There is nothing about this RFC that requires a CST, nor is there anything about this RFC that precludes AST autofixing. However, I don't think it's prudent to bundle AST mutation with this RFC or make it a dependency. What a language decides to return from parse() is up to it - AST, CST, whatever. Each language can decide whether or not it wants to allow AST mutation, and it may not be possible to mutate the ASTs of different languages in the same way.

Fundamentally, AST mutation just requires:

  1. The ability to mutate the AST. For ESLint's architecture, this would likely need to be applied after linting vs. during traversing like in Babel. This is already the way autofixing works, so that wouldn't be an issue.
  2. The ability to generate the source code given a set of AST/CST nodes.
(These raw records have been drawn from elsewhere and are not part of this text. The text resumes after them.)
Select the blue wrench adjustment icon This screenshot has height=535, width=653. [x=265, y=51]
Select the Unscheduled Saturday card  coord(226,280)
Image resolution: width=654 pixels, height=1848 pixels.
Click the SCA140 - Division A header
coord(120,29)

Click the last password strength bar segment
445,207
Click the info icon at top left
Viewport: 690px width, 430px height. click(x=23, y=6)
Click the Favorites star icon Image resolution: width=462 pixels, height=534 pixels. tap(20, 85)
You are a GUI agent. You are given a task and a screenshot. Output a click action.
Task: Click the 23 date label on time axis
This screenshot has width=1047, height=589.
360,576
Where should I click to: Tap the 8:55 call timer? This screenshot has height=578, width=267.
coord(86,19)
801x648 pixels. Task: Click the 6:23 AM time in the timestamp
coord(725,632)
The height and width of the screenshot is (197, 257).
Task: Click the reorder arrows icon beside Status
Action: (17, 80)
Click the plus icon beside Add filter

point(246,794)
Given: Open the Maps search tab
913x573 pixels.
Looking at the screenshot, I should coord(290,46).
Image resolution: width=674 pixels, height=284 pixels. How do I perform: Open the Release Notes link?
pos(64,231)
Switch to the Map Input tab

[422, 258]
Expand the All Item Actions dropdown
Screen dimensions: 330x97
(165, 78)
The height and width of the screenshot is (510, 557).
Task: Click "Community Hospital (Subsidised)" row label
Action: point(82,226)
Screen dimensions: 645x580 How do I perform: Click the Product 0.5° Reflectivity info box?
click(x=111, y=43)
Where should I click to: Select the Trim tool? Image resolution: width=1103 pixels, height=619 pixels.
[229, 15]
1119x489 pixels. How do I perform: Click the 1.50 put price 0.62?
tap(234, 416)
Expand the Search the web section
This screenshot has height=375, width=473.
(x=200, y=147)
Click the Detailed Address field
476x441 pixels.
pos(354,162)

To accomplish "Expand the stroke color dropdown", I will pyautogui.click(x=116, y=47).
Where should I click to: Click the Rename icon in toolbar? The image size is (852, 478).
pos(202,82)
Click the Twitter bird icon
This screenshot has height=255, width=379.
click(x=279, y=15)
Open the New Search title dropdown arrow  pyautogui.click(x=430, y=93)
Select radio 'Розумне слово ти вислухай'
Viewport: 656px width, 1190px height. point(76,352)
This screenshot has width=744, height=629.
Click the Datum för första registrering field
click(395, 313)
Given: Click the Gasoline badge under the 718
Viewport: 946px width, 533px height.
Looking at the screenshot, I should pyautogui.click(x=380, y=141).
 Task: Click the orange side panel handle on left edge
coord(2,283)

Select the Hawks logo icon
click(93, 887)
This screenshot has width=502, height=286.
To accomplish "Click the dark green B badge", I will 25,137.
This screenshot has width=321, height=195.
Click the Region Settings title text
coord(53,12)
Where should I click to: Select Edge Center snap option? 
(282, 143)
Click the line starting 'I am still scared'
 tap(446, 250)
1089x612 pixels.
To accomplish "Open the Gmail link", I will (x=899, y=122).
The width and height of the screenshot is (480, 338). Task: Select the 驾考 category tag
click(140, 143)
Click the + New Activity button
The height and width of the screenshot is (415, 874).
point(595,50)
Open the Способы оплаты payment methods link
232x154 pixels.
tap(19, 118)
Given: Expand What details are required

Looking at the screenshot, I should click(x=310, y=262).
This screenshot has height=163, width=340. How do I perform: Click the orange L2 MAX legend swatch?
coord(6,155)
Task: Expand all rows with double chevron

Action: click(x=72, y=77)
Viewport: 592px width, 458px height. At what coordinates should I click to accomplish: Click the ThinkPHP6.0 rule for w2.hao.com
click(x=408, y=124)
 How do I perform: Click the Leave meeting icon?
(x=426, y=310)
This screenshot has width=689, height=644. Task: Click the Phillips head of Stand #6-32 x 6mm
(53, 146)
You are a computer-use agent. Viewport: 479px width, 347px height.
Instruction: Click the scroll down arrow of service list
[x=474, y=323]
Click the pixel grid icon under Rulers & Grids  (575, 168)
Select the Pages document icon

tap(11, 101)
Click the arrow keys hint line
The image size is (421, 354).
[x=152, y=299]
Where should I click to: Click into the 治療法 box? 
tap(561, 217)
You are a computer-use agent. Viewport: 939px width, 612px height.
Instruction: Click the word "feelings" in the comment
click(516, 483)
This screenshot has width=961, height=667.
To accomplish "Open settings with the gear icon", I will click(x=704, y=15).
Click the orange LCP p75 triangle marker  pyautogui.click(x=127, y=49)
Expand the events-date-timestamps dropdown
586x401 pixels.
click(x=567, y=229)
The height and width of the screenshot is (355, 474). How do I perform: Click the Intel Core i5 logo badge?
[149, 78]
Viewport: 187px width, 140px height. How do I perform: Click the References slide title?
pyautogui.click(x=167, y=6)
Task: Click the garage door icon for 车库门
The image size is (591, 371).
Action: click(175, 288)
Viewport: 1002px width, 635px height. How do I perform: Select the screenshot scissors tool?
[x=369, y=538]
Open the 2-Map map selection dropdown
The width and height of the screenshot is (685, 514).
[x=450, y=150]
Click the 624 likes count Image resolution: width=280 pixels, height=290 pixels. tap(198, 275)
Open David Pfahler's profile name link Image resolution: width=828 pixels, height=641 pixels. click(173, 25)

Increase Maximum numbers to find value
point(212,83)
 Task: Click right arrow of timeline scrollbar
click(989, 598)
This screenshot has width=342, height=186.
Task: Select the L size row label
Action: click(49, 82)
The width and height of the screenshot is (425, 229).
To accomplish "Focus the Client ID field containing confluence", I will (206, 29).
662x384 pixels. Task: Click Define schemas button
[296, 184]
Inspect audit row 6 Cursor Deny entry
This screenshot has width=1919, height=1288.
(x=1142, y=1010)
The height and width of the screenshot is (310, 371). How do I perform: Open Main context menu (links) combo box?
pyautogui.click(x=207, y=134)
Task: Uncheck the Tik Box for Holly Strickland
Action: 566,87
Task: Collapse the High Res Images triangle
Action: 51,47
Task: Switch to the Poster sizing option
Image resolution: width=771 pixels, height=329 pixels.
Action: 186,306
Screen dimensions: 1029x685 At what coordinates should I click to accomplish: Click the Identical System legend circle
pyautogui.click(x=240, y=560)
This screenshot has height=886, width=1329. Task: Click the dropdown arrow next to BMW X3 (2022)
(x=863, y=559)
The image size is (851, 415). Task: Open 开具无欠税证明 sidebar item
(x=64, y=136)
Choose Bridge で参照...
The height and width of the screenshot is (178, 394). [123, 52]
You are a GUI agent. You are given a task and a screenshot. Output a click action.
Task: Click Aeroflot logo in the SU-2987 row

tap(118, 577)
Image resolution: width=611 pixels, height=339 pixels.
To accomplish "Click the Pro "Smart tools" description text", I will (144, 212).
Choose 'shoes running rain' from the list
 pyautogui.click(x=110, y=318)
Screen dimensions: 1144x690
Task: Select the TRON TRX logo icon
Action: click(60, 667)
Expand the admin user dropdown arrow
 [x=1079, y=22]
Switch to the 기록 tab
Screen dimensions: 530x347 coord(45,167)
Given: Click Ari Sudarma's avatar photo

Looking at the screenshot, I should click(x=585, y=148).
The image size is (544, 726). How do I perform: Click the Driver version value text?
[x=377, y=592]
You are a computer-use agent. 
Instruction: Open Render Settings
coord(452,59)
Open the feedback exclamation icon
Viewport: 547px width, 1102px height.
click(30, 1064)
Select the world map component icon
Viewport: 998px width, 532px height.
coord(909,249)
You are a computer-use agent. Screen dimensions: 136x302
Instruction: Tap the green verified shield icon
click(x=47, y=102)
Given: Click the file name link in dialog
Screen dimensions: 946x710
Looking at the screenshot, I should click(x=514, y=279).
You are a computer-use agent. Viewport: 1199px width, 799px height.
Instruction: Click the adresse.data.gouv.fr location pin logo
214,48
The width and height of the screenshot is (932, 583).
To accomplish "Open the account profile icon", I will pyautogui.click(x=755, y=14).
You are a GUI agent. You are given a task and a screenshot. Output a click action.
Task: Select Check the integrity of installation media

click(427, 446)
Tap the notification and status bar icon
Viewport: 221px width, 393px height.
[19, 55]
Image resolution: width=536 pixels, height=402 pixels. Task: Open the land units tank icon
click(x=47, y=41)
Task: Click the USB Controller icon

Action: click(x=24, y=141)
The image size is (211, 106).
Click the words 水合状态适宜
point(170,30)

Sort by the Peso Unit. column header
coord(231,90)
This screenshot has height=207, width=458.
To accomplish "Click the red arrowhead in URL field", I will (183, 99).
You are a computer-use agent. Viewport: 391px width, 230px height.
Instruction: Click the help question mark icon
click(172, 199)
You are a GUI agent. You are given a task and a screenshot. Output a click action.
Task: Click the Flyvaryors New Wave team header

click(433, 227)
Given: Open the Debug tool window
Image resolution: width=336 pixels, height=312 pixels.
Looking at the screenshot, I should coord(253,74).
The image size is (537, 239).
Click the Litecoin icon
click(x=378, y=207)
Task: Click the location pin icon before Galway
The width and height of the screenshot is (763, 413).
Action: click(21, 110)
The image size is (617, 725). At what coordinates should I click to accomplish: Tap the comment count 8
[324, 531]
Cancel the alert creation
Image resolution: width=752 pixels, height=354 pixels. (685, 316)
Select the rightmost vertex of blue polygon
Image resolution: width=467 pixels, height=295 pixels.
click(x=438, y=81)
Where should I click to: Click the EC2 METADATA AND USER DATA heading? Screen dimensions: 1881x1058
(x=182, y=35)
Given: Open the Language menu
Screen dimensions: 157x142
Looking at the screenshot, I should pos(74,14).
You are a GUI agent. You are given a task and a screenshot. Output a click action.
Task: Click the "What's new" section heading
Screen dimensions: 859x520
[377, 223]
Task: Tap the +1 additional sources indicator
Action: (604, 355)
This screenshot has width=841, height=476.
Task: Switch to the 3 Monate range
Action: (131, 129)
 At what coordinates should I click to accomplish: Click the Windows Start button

Both of these can be added on to a language definition later.

@nzakas
Copy link
Member Author

nzakas commented Dec 8, 2022

@DavidAnson thanks for taking a look! Indeed, in order for markdown linting to work in ESLint, we'd need to get line and column information. I haven't looked too deeply at markdown-it (though I have tinkered a bit). Would switching to Remark be an option? It appears they already output an AST with location information.

@nzakas
Copy link
Member Author

nzakas commented Dec 8, 2022

@ota-meshi Thanks for reviewing! I would need to look closer at vue-eslint-parser. Does it create an entire AST containing all HTML, CSS, and JS as one structure? Is there an example output anywhere I can look at?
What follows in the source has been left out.